Максим напустил на себя независимый вид, но ничего ответить не успел. Обрывая разговор, раздался телефонный звонок.
– Что? Где? Какое он назвал время? Нет, в отряд везти не надо! Мы это уже знаем, а когда начнётся, сразу отпустите и уничтожьте протокол.
Елизаров медленно положил трубку.
– На второй заставе перебежчик. Поляк. Мельник с той стороны. – Михаил оценивал реакцию свежеиспечённого майора, машинально посмотревшего на циферблат, словно сверяя время.
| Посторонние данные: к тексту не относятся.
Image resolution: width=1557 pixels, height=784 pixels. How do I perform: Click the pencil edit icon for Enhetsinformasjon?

– Лазинский? – фыркнул Панов[144].
– Да когда же это закончится? – едва слышно пробормотал пограничник, но Максим расслышал.
– Что закончится? Ты про войну или про меня? – Панов чувствовал, что его немного занесло. Ладно, потом придумаем что-нибудь. Но будет ли это потом?
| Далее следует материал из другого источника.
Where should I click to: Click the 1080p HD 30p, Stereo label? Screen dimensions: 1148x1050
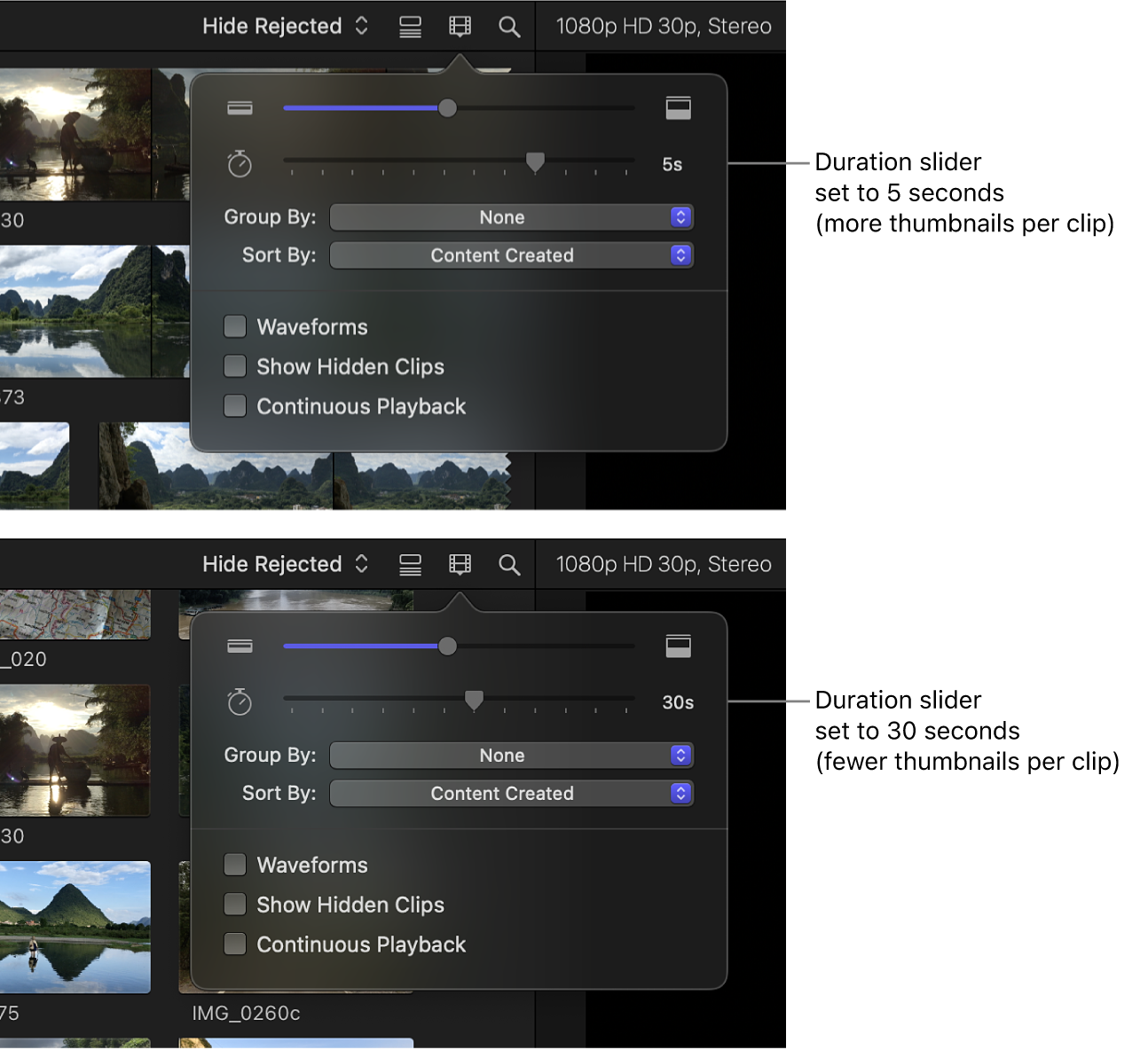(x=662, y=25)
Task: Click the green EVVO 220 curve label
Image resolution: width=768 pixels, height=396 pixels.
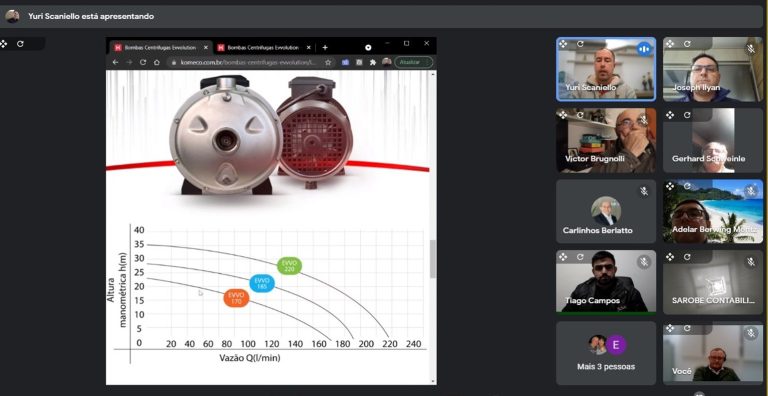Action: tap(289, 266)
Михаил лишь вздохнул в ответ.
Панов знал, что плыли с той стороны и поляки, желая предупредить русских. Кто-то разумом или сердцем понимал, что пусть и не родная им советская власть, но иначе с бедой, готовящейся стать уже по-настоящему общей, одним не справиться.
Но как им верить, если половина «казачков», засылаемых в СССР абвером и гестапо, имела польскую национальность. Тридцать процентов – «борцы за незалежную Украину». А остальные злодеи – настоящий интернационал из националистических белорусов, литовцев, латышей, эстонцев и русских эмигрантов.
Вот и деда, когда-то бывшего солдатом русской императорской армии, долго мурыжили, пока не грохнул на границе первый выстрел. «Нет, не врал старик», – отпишет кто-то потом в мемуарах.
Между тем если не война, то вооружённая провокация уже началась. В полночь августовский погранотряд вступил в бой с солдатами вермахта на участке одной из застав.
А что касается перебежчиков из вермахта, то Панов мог бы назвать штук пять случаев и пару фамилий. Лишь жаль, что с тем, кто навсегда вошёл в историю, очень плохо получилось.
«Германские солдаты, рабочие, крестьяне, мужчины и женщины! Что дал вам Гитлер? Жизнь в страхе и в нечеловеческих лишениях, голод, нищету, смерть», – через пять дней напишет в «Известиях» ярый фашист и антисемит Альфред Лисков[145].
Панов не зря его так обозвал. Вот что сделала из легендарного немецкого ефрейтора работа в Коминтерне. Обычная бытовуха, он лишь просил не вещать на рейх голосом с ярко выраженным неарийским акцентом, а коллеги в ответ пожаловались в НКВД.
Михаил отметил, что глаза Ненашева пусть и горят, но нет в них безумия. Так вот ты какой, совсем не чистюля.
А мог бы он сам так поступить с убитым врагом? Или нет, с той девушкой, комсомолкой, попавшей после пережитого в больницу чуть ли не с нервной горячкой. Теперь весь город не спит, а гудит слухами.
Где-то рядом грохнул выстрел, затем ещё один. Они вместе бросились к окну. Недалеко от штаба погранотряда что-то занялось пламенем и раздалась настоящая пальба.